We identified multiple demographic and clinical characteristics that negatively impact both recipient and graft survival, namely recipient age, ethnicity, HCV/DM status, and pretransplant serum creatinine as well as donor age, ethnicity, WIT, and CIT. An increased risk of recipient mortality was seen in recipients greater than 65 years of age. Although recipient age is not considered an absolute contraindication for OLTX, there are conflicting outcome studies in the current literature regarding the impact of recipient age on liver transplantation. One such study by Herrero et al concluded that recipients older than 60 years had a significantly lower survival compared to matched controls younger than 60 years.35 This is in contrast to much of the recent literature that fails to demonstrate an increased risk of recipient mortality or graft failure in elderly recipients undergoing OLTX,36–38 except in cases of “high risk” elderly patients with poor hepatic synthetic function, elevated bilirubin, or pretransplant hospital admission, who had significantly lower survival rates than “sicker” younger patients or “less-ill” older patients.38
Donor age, much like recipient age, has led to mixed results regarding its impact on recipient and graft survival.39–42 Unfortunately, most of these studies were retrospective chart reviews with relatively small sample sizes. Interestingly, one prospective study, which did not analyze recipient or graft survival, observed an increased number of hospitalizations and longer length of initial stay in recipients 60 years or older compared to recipients less than 60 years.43
Our study also shows that both black recipients and donors infer an increased risk of recipient and graft mortality.

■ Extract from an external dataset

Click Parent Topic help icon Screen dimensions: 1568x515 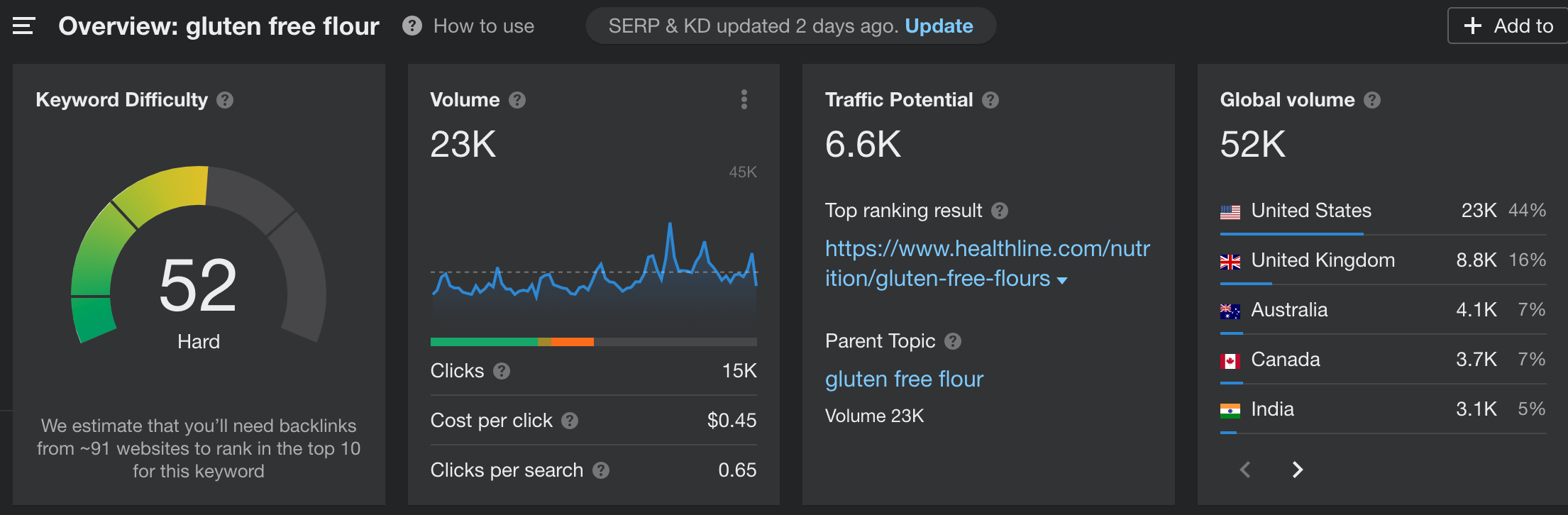pos(953,341)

This is in contrast to a recent study by Asrani et al that demonstrated donor race, namely African American and Asian/Pacific Islander, was not associated with graft survival after OLTX.44 Although our study did not assess donor-recipient race mismatch, a significant interaction between donor and recipient race was noted on a recent study by Layden et al.45 Specifically, black recipients with Caucasian donors had a 66% higher risk of recipient mortality compared to Caucasian recipients with Caucasian donors. However, neither the survival of Caucasian recipients with black donors nor black recipients with black donors was significantly different compared to Caucasian recipients with Caucasian donors.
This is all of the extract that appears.